Shifting Stories

How changing the stories we tell ourselves can transform how we think and behave  

Have you ever decided that you aren’t very good at something and told yourself “that’s it – I can’t bake/ draw/ run/ do technology… it’s the story of my life”? Well, according to Andrew Scott, the author of Shifting Stories,  to make meaning in our lives and understand our realities, we tell ourselves stories all the time. Often these stories, based on fact, are negative ones with limiting consequences – not just for us, but for our relationships with others; for example, how we perform in the workplace. What we attend to, and how we interpret reality to construct certain narratives, impacts on how we behave.

This is linked to confirmation bias and how we notice what fits in with what we believe, and we attribute gravitas to those stories that confirm what we believe. This bias leads to a self-fulfilling prophecy – a destiny, how it’s meant to be. And these stories can be manifold, often about the same reality of ourselves and others.

Rooted in narrative therapy, Andrew asserts that it is possible to change these negative stories into positive ones, to see ourselves differently and change our way of being. We need to actively choose the positive narratives and he suggests three stages in making this move. An outline sketch of each stage is below. Does the first stage resonate with you in any way?

  1. Loosening the grip

Decide on a story that you tell yourself that has a negative effect on you. For example, “I’ve never been good at drawing – I always came bottom in art at school…” or “I’m not very assertive in meetings – I rarely speak up or call things out”. Then name that unhelpful story to detach yourself from it and make it separate – ‘Bad artist Amy’/’Unassertive Anna’. By doing so, you become the author rather than the main character.

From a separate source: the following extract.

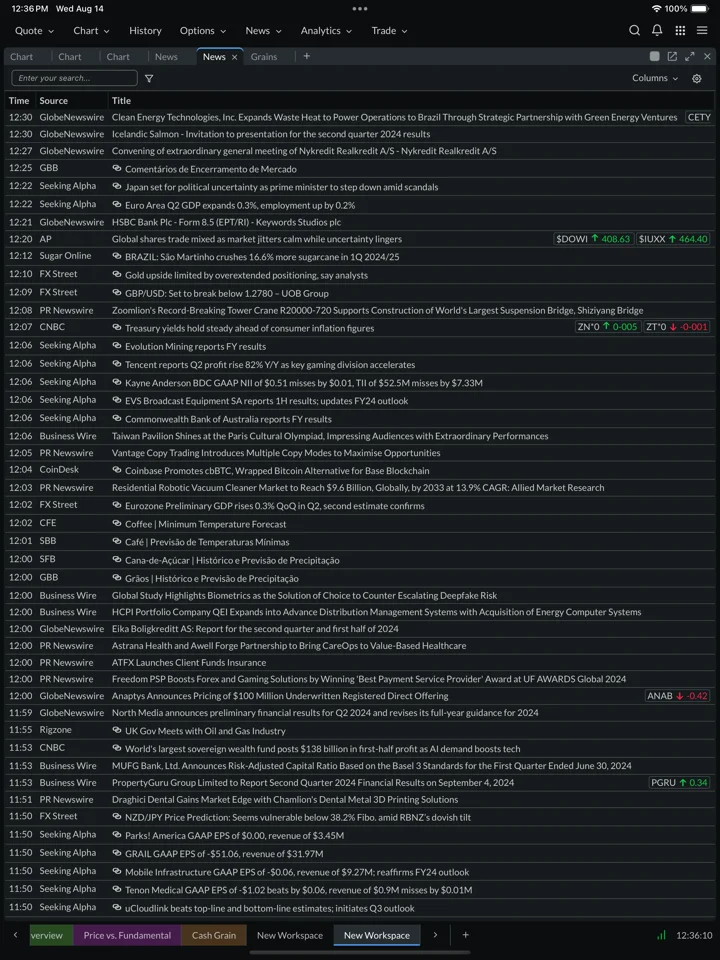This screenshot has width=720, height=960.
Task: Open the search magnifier in top bar
Action: (634, 31)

  1. Discovering more helpful stories

Now think about occasions when the unhelpful story was less in evidence. What made this exception possible? Using the drawing example, when you did draw something well? Think about this more, giving more weight to this positive exception. How would it be if there were more occasions like this? Can you give this more helpful story a name? “Artistic Amy”? What possibilities for the future does ‘Artistic Amy’ offer you?

  1. Enriching the plot

This stage is about deepening the attachment to this story so it’s ‘strong enough to survive’. Explore further examples of this positive story and it’s important that you believe this, enough to ensure the unhelpful, old story doesn’t resurface. Also, to explore how to make sense of the old story in light of the new story. What possibilities does the future offer for you with this new story? What does ‘Artistic Amy’ say about what is truly important to you? Finally, if it works, consider how you might celebrate this success and who with?

What (many?) stories do you tell yourself and of others that you could shift; to change how you think and behave, and even change your relationships – for the better? Let me know!